And how wonderful to know that Jesus came to this world. We read a lot these days about the other planets. They tell us, some people try to tell us that men live in the other planets.
We do not know that. We don't pretend to know. But we do know that Jesus came to this planet.
That Jesus came to this world. He came here, my friend. He left the very heavens above, the maker of heaven and earth.
How great he was. How wonderful he was. How marvelous.
The Son of God. The eternal Son of God, the maker of heaven and earth, became a man. And most of us have looked into a cradle and seen a little baby lying there, a little helpless boy in his cradle.
We think of the mighty God, the eternal one who became a man and lay in the manger of Bethlehem.
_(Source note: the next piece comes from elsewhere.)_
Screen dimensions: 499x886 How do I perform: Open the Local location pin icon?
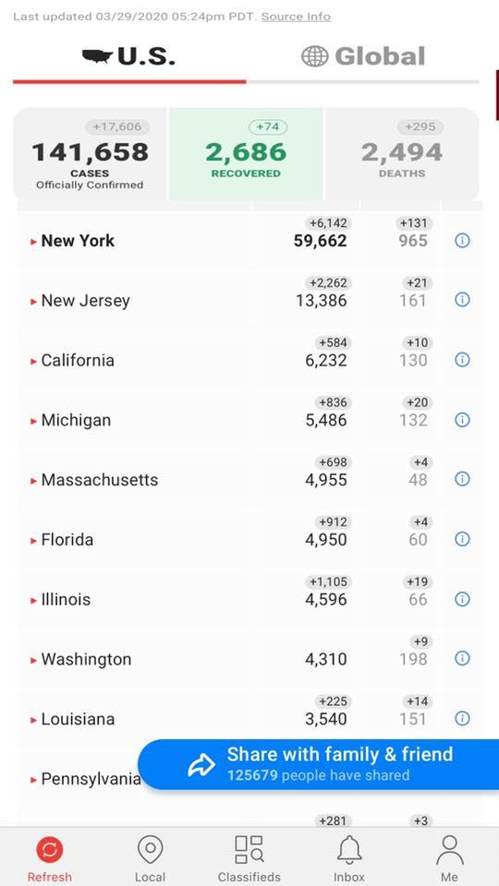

What a wonderful thing that was. That Jesus came to this world.
He came here, my friend, because he is the savior of sinners. He came to seek you. He came to find you.
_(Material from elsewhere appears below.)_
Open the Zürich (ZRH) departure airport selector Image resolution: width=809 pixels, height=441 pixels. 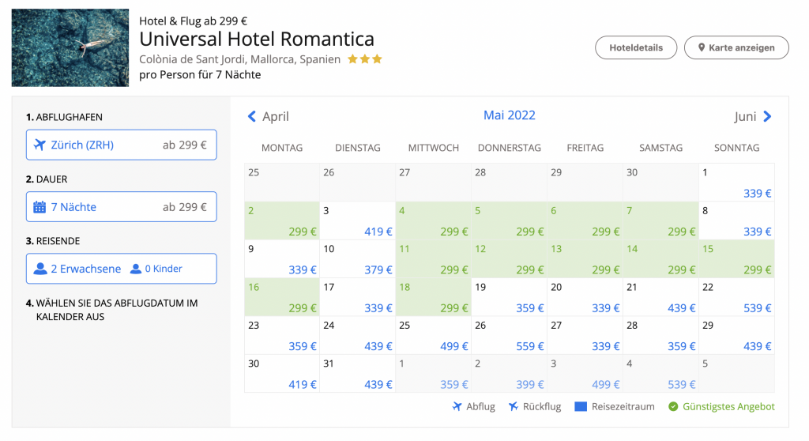pos(121,145)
He came to find me. He came to die. He might save our precious souls.
He might cleanse our sins away with his precious, precious blood. And I want to say right here, my friend, that outside of the death and resurrection of the Lord Jesus, outside of his sin-cleansing, precious blood, there is no salvation for any child of Adam's race. Modernism will land you in hell.
The modern preacher with all his doctrines of following in the steps of Christ will lead you into the lake of fire, my friend. There's no salvation in modernism. There's no salvation in the modernist preacher's doctrines tonight.
Only the blood of Christ has power to cleanse from sin. And God tells us in his word that the blood of Jesus Christ, his son, cleanses us from all sin. And all other religions, all other doctrines lead to hell.
The Lord Jesus said, I am the way, the truth, and the life. No man comes to the Father but by me. Christ alone is the savior of sinners.
He tells us, too, in this 46th verse, that as he went out of Jericho, Jesus left Jericho. And 2,000 years ago, Jesus left this world. Jesus left this world.
How did he leave, my friend? Let me tell you the shocking statement of a modernist preacher who said these blasphemous words. He said, the body of Jesus lies in a Syrian grave while a spirit marches down through the ages. What a shocking shame.
That doctrine comes from hell. Jesus birthed the bonds of death. Death could not hold the Son of God.
He arose. The man Christ Jesus presented himself, showed his hands and his feet and his side. He was alive, a living man.
And he ascended up to the right hand of God in the glory. Lives there a prince and a savior. The savior of sinners by the grace of God, my savior.
Is he your savior tonight? I challenge you, young man, young girl. Is the Lord Jesus your personal savior? Have you yet had personal contact with Christ? Well, Jesus left this world. But, oh, my friends, the Bible testifies that the Jesus that left this world is coming back again.
Coming back again, the very Jesus who hung on the cross at Calvary 2,000 years ago. Nailed there by men like you and me, poor sinners. That Jesus is coming back again.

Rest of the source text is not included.